PROBLEM DETAILS:
Your task is to find every line of the data that holds the string "agent" and copy it.

DATA FOR THIS EXERCISE:
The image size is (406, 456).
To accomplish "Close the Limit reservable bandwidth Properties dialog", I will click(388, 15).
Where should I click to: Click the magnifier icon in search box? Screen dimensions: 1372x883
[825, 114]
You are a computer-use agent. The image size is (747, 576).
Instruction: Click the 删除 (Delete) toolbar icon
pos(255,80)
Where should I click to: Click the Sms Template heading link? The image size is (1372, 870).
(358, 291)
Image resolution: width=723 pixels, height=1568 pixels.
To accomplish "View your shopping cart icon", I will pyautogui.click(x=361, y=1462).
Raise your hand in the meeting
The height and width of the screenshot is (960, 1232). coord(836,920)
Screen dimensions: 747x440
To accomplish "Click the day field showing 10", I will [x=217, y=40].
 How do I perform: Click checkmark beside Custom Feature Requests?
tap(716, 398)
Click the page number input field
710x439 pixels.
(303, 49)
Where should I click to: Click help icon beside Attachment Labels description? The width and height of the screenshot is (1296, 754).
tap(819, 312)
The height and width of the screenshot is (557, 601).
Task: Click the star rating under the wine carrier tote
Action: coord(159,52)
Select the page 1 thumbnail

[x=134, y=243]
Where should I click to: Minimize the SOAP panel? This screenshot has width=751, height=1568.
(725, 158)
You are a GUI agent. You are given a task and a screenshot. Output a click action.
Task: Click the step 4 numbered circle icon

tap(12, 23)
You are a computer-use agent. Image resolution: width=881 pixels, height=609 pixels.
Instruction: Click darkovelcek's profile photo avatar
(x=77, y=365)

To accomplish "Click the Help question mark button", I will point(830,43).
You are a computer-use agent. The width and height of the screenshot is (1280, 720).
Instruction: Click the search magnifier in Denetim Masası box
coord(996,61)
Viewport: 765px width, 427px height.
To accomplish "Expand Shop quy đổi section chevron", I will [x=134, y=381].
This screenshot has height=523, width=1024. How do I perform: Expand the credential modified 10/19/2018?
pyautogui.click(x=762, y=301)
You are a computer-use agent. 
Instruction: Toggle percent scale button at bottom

COMPLETED EXERCISE:
You are a computer-use agent. The image size is (747, 576).
You are a GUI agent. You are given a task and a screenshot. Output a click action.
You are a computer-use agent. Image resolution: width=881 pixels, height=609 pixels.
You are a computer-use agent. The width and height of the screenshot is (1280, 720).
You are a computer-use agent. 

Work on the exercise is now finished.